Jadi sangat jelas baik
sahabat Umar maupun para Wali songo telah mengumpulkan pundi-pundi pahala yang
sangat banyak dari kiriman pahala umat Islam yang mengamalkan ajaran Bid'ah
Hasanahnya beliau-beliau itu. Baik itu berupa Bid'ahnya Tarawih Berjamaah maupun
Bid'ahnya Tahlilan dan amalan baik umat Islam yang lainnya.
CONTOH-CONTOH BID’AH
HASANAH
Setelah baginda Nabi saw.
wafat pun amal-amal perbuatan baik yang baru tetap dilakukan. Umat islam
mengakuinya berdasar dalil-dalil yang shahih. Simak berbagai contoh
berikut,
1. Pembukuan al Qur’an.
Sejarah pengumpulan ayat-ayat Al-Qur’an. Bagaimana sejarah penulisan ayat-ayat
al Qur’an. Hal ini terjadi sejak era sahabat Abubakar, Umar bin Khattab dan Zaid
bin Tsabit ra. Kemudian oleh sahabat Ustman bin ‘Affan ra. Jauh setelah itu
kemudian penomoran ayat/ surat, harakat tanda baca, dll.
2. Sholat tarawih seperti saat ini. Khalifah Umar
bin Khattab ra yang mengumpulkan kaum muslimin dalam shalat tarawih berma’mum
pada seorang imam. Pada perjalanan berikutnya dapat ditelusuri perkembangan
sholat tarawih di masjid Nabawi dari masa ke masa
3. Modifikasi yang dilakukan
oleh sahabat Usman Bin Affan ra dalam pelaksanaan sholat Jum’at. Beliau memberi
tambahan adzan sebelum khotbah Jum’at.
4. Pembukuan
hadits beserta
pemberian derajat hadits shohih, hasan, dlo’if atau ahad. Bagaimana sejarah pengumpulan dari hadits satu
ke hadits lainnya. Bahkan Rasul saw. pernah melarang menuliskan hadits2 beliau
karena takut bercampur dengan Al Qur’an. Penulisan hadits baru digalakkan sejak
era Umar ibn Abdul Aziz, sekitar abad ke 10 H.
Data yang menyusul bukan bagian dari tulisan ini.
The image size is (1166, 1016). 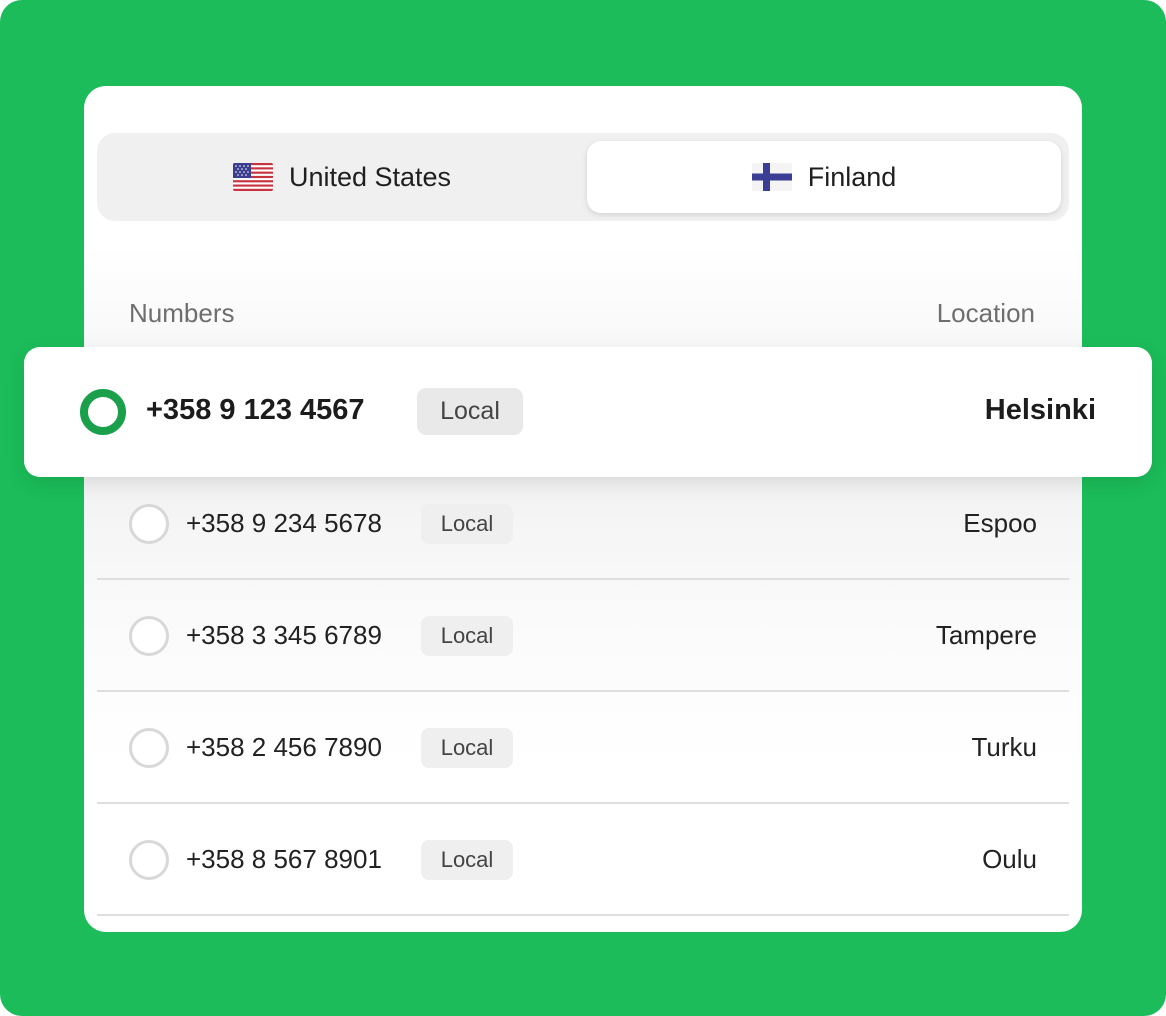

5. Penulisan sirah Nabawi.
Penulisan berbagai kitab nahwu saraf, tata bahasa Arab, dll. Penulisan kitab
Maulid. Kitab dzikir, dll
6. Saat ini melaksanakan
ibadah haji sudah tidak sama dengan zaman Rasul saw. atau para sahabat dan
tabi’in. Jamaah haji tidur di hotel berbintang penuh fasilitas kemewahan, tenda
juga diberi fasiltas pendingin untuk yang haji plus, memakai mobil saat menuju
ke Arafah, atau kembali ke Mina dari Arafah dan lainnya.
7. Pendirian
Pesantren dan Madrasah serta TPQ-TPQ yang dalam pengajarannya dipakai sistem
klasikal.
dan masih banyak contoh-contoh lain.
dan masih banyak contoh-contoh lain.